Thousands will head to the Big Apple this weekend to run the annual ING New York City Marathon. It is the world's largest marathon and part of the prestigious World Marathon Majors series.
Some will run for pride. Others will run for glory. Matthew Reeve will run for charity.
Reeve, the oldest son of the late Christopher Reeve, will run the NYC Marathon to raise money and awareness for the Christopher and Dana Reeve Foundation and spinal cord injury research. He will wear bib number 1275 for the 1.275 million Americans who live with spinal cord injury.
Over the past few months, Reeve has trained with the help of New York's La Palestra facility to take on one of his biggest challenges to date: his first marathon.

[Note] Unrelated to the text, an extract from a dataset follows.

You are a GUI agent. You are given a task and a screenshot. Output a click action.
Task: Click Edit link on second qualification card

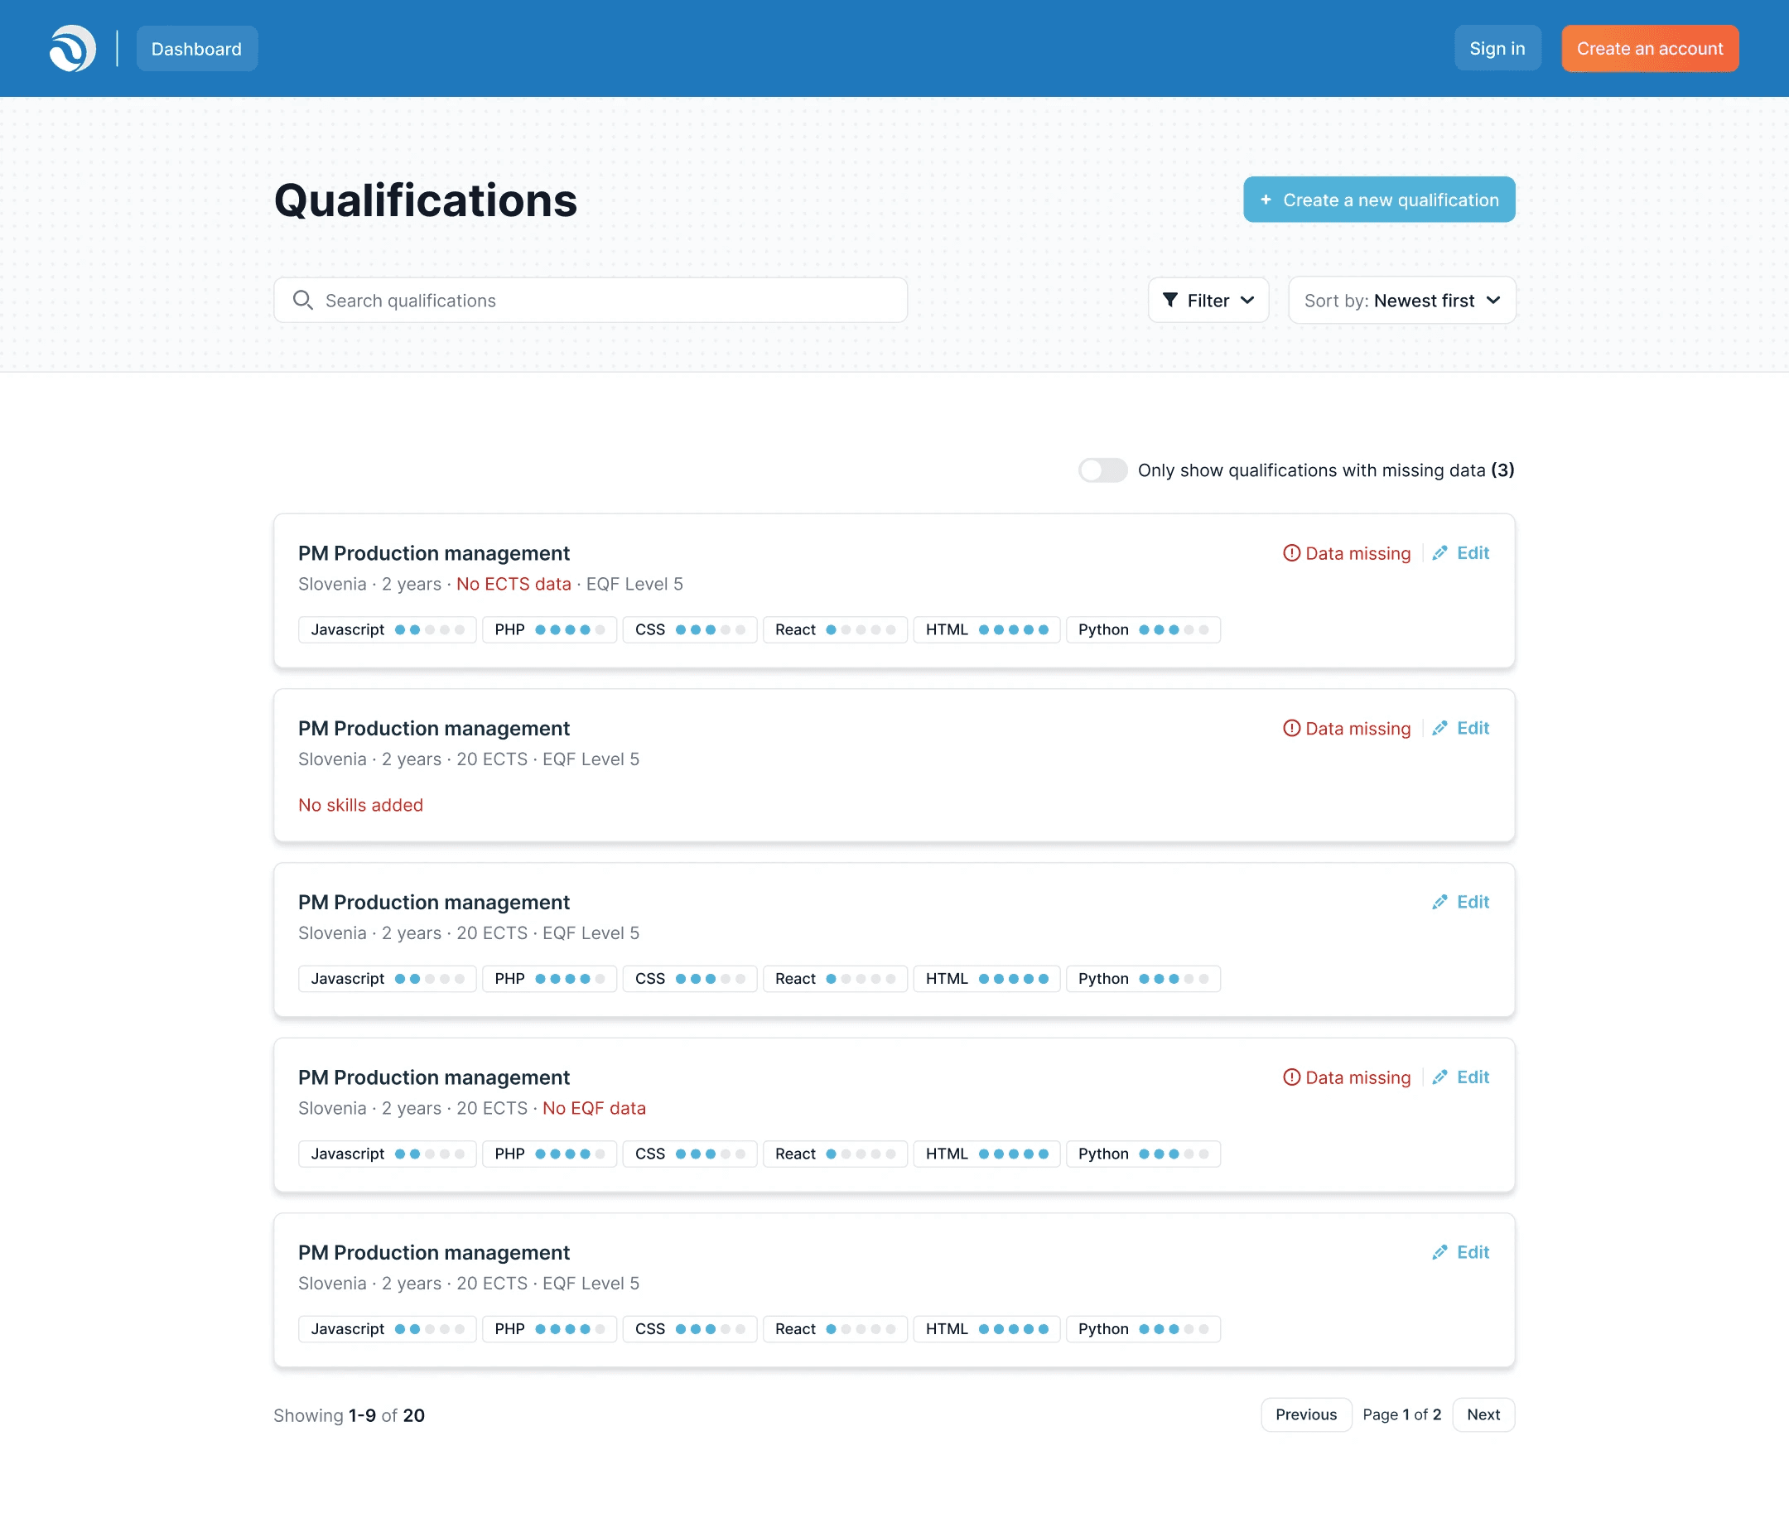pos(1472,729)
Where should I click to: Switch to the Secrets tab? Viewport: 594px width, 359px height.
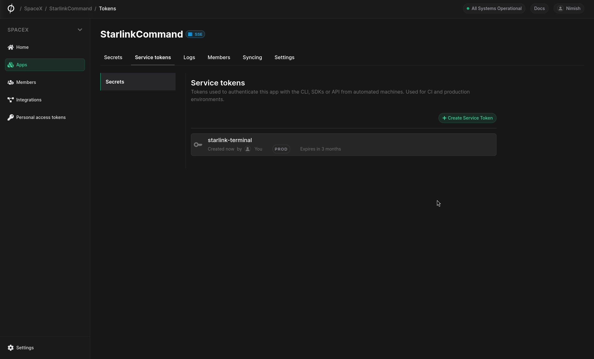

"I wasn't a runner," Reeve said. "I actually hated it. I thought it was nuts. I lived near the finish line and every year I'd see these guys crossing the finish line. Why would anyone want to run? It's just sort of absurd."
Now Reeve said running is something he will continue to do even after the marathon is over.
"People said, 'You're gonna get addicted. You're gonna love it,' Reeve said. "That took a while to happen. But I do enjoy it. It's not quite the love affair, but I will definitely continue to run after--maybe just not as intensely."
Matthew Reeve Running Facts
- Running Method:
- Running Shoes:
Tried three pairs,
currently in Adidas
- Favorite Running Song
on his iPod:
iPods not allowed in
the race so no iPods in
training; Would pick
"Achilles Last Stand"
by Led Zeppelin
Through the training process, Reeve has dealt with many of the motivational struggles all runners face. He has had to make time for running in between multiple commitments, including his graduate studies at New York University and duties as a member of the Christopher and Dana Reeve Foundation Board of Directors.
"I'm supposed to run six days a week, but I haven't been able to follow it as strictly and I'd like," Reeve said. "Recently it's been homework. When you are struggling and everything hurts and you're tired, you just want to get it over and done with. But then I remind myself why I'm doing it and who I'm doing it for. I tell myself to just put one foot in front of the other."
Reeve started out hoping to raise $10,000 for the foundation and surpassed his goal. Now he hopes to raise $26,200--$1,000 for every mile of the marathon. To make a donation, visit his Team Reeve page.
"I looked at it as a challenge to run a marathon," Reeve said. "It was never on my to-do list. I'm glad it got on there indirectly, and I'll be able to cross it off pretty soon hopefully."